4号は東洋大学での地方創生フォーラムは日本版DMOの説明でした。これは去年2月東京で国交省の手づくり故郷賞で「坂越の嫁入り」を発表の時の審査委員の関幸子氏からの案内で研修を受けたものです。日本版DMOの第1号は「せとうちDMO」で瀬戸内7つの県が連携しています。DMOを実現させる例では、行政中心で運営している観光協会をJR等の民の資金を入れ、会社組織で運営するのが現実の話で、各地域からこの申請が出されています。これに対して北前船寄港地フォーラムは住民ま参加が出来る、身近で現実的な内容です。それは寄港地同士との連携や発展出来る可能性があります。秋田土崎の世界文化遺産になった祭りを酒田市日和山公園で開催したり鉄道のイベ ントで連携が実現した例があり、広がって行く可能性を秘めています。
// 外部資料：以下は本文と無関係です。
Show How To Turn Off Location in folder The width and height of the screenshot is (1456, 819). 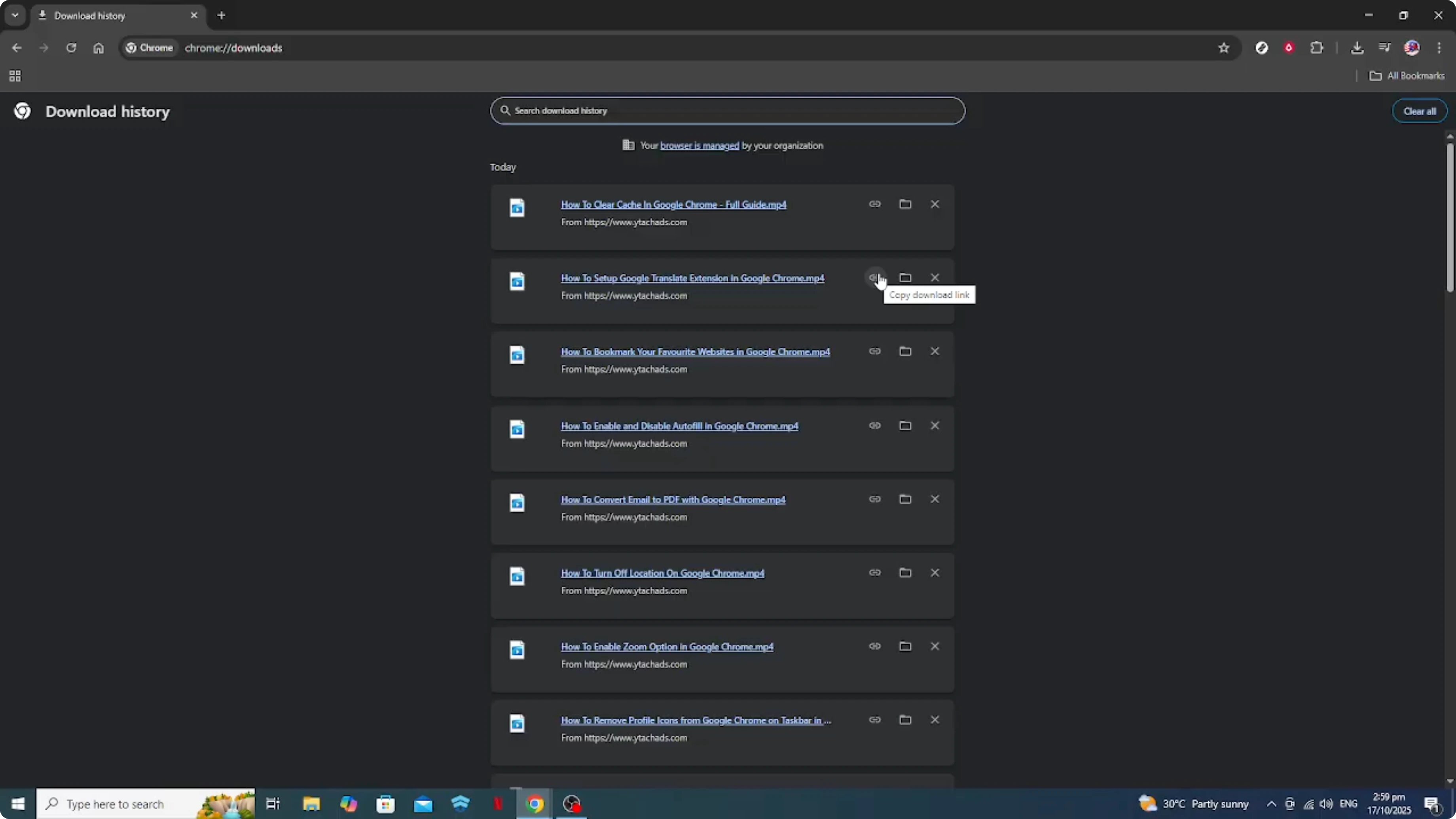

5号は道場六三郎氏の佐々木マネージャーに投稿して頂けました。4号で書いた国交省のイベントの前日、門田会長ら3人で「北前船寄港地-坂越」の法被を着て道場氏の「懐食みちば」に行きました。銀座では珍しい北前船の法被に女将の道場氏が挨拶にこられ北前船の話になりました。六三郎氏は石川県の観光大使で、前年加賀での北前船のフォーラムで作家の石川氏と北前船と食で対談の後のレセプションで名刺交換をしていました。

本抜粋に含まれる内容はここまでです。